What is asked: Copy out the data word for word, starting at the line with "Go to the baNaNa" and continuing through the final line, with both ends included.

Data for this task:
——————
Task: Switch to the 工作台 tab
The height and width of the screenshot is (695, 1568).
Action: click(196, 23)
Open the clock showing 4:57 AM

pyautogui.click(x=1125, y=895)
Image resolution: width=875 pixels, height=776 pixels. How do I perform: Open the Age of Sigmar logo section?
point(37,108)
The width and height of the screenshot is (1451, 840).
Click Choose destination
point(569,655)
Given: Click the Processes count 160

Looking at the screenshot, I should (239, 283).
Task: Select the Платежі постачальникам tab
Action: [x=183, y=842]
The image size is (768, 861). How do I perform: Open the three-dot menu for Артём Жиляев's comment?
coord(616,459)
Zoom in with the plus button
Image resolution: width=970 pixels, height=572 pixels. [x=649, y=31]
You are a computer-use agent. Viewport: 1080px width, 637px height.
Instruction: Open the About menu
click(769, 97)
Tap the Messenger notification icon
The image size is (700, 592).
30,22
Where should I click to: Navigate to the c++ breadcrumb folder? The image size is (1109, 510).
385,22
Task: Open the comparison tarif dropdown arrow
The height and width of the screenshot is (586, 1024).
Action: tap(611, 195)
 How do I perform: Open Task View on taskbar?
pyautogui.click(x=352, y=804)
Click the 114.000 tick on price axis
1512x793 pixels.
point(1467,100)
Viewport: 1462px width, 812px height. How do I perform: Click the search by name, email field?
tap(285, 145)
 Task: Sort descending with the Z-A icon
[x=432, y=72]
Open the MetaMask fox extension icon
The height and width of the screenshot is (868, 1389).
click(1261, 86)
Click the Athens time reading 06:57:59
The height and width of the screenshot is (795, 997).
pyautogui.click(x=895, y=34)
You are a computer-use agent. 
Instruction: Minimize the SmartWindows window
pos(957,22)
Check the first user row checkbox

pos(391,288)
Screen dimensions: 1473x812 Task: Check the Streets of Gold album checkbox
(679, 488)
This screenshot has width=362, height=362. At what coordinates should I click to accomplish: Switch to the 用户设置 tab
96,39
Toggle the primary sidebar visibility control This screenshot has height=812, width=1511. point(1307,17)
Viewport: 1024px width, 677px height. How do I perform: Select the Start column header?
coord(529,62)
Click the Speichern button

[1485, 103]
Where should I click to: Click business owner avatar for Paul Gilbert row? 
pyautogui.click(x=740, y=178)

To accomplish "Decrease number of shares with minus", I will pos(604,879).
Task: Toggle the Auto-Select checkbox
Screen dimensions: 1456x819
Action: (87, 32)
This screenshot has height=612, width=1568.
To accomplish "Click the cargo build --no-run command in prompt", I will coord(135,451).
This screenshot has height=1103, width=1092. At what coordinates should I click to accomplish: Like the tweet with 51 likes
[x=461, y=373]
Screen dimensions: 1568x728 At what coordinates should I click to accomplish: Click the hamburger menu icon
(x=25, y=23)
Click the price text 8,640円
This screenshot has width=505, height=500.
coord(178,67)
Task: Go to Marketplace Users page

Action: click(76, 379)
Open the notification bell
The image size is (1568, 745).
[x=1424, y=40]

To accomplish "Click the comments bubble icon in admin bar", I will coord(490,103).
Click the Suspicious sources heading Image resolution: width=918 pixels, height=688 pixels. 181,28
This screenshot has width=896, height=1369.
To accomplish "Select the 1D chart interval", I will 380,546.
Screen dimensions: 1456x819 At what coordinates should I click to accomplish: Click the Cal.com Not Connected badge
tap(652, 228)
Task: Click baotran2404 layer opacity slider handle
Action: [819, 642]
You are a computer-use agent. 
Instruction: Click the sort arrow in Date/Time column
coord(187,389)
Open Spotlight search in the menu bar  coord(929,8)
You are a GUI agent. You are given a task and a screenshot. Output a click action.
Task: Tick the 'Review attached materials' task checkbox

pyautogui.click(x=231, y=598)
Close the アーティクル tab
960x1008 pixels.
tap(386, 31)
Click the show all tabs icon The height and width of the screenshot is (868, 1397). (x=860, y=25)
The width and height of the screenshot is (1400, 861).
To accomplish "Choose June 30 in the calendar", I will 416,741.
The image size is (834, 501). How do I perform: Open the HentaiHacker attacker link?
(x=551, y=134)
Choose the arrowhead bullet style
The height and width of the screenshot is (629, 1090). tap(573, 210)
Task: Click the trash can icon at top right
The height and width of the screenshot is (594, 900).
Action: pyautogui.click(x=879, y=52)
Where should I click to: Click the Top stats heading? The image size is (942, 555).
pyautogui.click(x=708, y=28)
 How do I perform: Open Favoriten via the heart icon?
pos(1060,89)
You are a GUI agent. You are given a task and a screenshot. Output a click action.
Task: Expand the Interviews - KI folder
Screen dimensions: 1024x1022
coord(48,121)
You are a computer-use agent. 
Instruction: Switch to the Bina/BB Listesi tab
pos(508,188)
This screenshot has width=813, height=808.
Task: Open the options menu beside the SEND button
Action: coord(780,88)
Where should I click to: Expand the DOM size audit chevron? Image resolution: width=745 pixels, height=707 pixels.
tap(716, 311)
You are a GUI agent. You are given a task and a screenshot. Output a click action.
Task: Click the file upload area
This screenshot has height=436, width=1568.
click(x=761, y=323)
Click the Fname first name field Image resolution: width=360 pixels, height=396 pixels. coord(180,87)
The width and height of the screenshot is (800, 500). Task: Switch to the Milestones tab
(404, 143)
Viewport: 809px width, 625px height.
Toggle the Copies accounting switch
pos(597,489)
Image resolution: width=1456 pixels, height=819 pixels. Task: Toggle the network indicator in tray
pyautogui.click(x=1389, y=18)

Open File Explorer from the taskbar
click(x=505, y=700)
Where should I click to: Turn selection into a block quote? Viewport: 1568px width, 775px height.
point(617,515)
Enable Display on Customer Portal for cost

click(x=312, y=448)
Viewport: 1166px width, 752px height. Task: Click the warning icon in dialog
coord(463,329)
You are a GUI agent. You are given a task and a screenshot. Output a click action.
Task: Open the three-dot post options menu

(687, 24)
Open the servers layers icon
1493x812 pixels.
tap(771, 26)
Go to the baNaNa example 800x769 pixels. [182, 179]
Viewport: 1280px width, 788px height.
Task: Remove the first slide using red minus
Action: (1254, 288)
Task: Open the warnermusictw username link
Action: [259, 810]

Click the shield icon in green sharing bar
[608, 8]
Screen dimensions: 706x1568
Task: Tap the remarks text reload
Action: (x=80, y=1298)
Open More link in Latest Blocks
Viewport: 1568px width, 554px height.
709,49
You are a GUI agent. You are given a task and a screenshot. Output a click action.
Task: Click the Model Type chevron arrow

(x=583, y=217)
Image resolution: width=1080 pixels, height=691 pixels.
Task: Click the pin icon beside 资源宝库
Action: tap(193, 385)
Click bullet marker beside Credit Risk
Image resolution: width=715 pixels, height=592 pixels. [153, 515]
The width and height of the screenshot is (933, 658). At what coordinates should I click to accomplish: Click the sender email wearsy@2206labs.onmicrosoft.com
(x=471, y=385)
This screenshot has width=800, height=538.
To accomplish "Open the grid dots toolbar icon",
——————
Response:
Go to the baNaNa example 800x769 pixels. [182, 179]
Viewport: 1280px width, 788px height.
Task: Remove the first slide using red minus
Action: (1254, 288)
Task: Open the warnermusictw username link
Action: [259, 810]

Click the shield icon in green sharing bar
[608, 8]
Screen dimensions: 706x1568
Task: Tap the remarks text reload
Action: (x=80, y=1298)
Open More link in Latest Blocks
Viewport: 1568px width, 554px height.
709,49
You are a GUI agent. You are given a task and a screenshot. Output a click action.
Task: Click the Model Type chevron arrow

(x=583, y=217)
Image resolution: width=1080 pixels, height=691 pixels.
Task: Click the pin icon beside 资源宝库
Action: tap(193, 385)
Click bullet marker beside Credit Risk
Image resolution: width=715 pixels, height=592 pixels. [153, 515]
The width and height of the screenshot is (933, 658). At what coordinates should I click to accomplish: Click the sender email wearsy@2206labs.onmicrosoft.com
(x=471, y=385)
This screenshot has width=800, height=538.
To accomplish "Open the grid dots toolbar icon",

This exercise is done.